LISTED RECORDS
══════════
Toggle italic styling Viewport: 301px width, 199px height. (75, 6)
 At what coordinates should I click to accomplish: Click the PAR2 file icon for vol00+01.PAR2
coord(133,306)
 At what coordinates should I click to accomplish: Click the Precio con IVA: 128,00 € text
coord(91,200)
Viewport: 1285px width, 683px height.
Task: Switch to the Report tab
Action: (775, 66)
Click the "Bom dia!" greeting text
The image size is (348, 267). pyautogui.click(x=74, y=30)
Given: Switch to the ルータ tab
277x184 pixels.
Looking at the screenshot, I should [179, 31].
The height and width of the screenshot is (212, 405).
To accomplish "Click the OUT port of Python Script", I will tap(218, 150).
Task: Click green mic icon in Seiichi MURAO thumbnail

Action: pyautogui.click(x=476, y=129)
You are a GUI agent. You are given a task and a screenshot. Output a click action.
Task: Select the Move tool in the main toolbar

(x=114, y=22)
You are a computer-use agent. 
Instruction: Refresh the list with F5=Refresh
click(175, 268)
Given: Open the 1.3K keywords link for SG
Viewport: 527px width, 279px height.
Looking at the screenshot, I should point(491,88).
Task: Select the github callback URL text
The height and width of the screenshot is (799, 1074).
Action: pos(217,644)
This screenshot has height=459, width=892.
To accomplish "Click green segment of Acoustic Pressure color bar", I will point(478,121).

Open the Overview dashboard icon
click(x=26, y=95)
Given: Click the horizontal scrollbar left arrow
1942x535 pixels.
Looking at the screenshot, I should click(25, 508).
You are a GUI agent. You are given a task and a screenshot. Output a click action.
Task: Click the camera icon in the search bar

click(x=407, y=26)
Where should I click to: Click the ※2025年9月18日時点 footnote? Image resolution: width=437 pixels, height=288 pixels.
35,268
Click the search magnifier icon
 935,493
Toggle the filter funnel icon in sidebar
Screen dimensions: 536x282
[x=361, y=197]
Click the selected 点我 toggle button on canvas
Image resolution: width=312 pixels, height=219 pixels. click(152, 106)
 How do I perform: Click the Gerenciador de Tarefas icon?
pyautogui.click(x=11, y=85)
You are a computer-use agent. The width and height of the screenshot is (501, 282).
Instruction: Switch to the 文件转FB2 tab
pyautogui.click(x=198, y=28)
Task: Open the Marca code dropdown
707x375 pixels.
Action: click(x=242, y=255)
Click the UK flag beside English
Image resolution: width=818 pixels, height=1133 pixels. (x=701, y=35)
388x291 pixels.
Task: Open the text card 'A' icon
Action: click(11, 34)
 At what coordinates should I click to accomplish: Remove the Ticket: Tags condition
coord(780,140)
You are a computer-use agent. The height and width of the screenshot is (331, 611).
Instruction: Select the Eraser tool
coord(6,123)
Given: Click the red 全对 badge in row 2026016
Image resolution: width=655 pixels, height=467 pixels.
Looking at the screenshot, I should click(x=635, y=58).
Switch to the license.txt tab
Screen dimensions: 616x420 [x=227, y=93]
══════════
TASK BRIEF
The response should be a verbatim transcription of the data.

ANSWER BELOW
Toggle italic styling Viewport: 301px width, 199px height. (75, 6)
 At what coordinates should I click to accomplish: Click the PAR2 file icon for vol00+01.PAR2
coord(133,306)
 At what coordinates should I click to accomplish: Click the Precio con IVA: 128,00 € text
coord(91,200)
Viewport: 1285px width, 683px height.
Task: Switch to the Report tab
Action: (775, 66)
Click the "Bom dia!" greeting text
The image size is (348, 267). pyautogui.click(x=74, y=30)
Given: Switch to the ルータ tab
277x184 pixels.
Looking at the screenshot, I should [179, 31].
The height and width of the screenshot is (212, 405).
To accomplish "Click the OUT port of Python Script", I will tap(218, 150).
Task: Click green mic icon in Seiichi MURAO thumbnail

Action: pyautogui.click(x=476, y=129)
You are a GUI agent. You are given a task and a screenshot. Output a click action.
Task: Select the Move tool in the main toolbar

(x=114, y=22)
You are a computer-use agent. 
Instruction: Refresh the list with F5=Refresh
click(175, 268)
Given: Open the 1.3K keywords link for SG
Viewport: 527px width, 279px height.
Looking at the screenshot, I should point(491,88).
Task: Select the github callback URL text
The height and width of the screenshot is (799, 1074).
Action: pos(217,644)
This screenshot has height=459, width=892.
To accomplish "Click green segment of Acoustic Pressure color bar", I will point(478,121).

Open the Overview dashboard icon
click(x=26, y=95)
Given: Click the horizontal scrollbar left arrow
1942x535 pixels.
Looking at the screenshot, I should click(25, 508).
You are a GUI agent. You are given a task and a screenshot. Output a click action.
Task: Click the camera icon in the search bar

click(x=407, y=26)
Where should I click to: Click the ※2025年9月18日時点 footnote? Image resolution: width=437 pixels, height=288 pixels.
35,268
Click the search magnifier icon
 935,493
Toggle the filter funnel icon in sidebar
Screen dimensions: 536x282
[x=361, y=197]
Click the selected 点我 toggle button on canvas
Image resolution: width=312 pixels, height=219 pixels. click(152, 106)
 How do I perform: Click the Gerenciador de Tarefas icon?
pyautogui.click(x=11, y=85)
You are a computer-use agent. The width and height of the screenshot is (501, 282).
Instruction: Switch to the 文件转FB2 tab
pyautogui.click(x=198, y=28)
Task: Open the Marca code dropdown
707x375 pixels.
Action: click(x=242, y=255)
Click the UK flag beside English
Image resolution: width=818 pixels, height=1133 pixels. (x=701, y=35)
388x291 pixels.
Task: Open the text card 'A' icon
Action: click(11, 34)
 At what coordinates should I click to accomplish: Remove the Ticket: Tags condition
coord(780,140)
You are a computer-use agent. The height and width of the screenshot is (331, 611).
Instruction: Select the Eraser tool
coord(6,123)
Given: Click the red 全对 badge in row 2026016
Image resolution: width=655 pixels, height=467 pixels.
Looking at the screenshot, I should click(x=635, y=58).
Switch to the license.txt tab
Screen dimensions: 616x420 [x=227, y=93]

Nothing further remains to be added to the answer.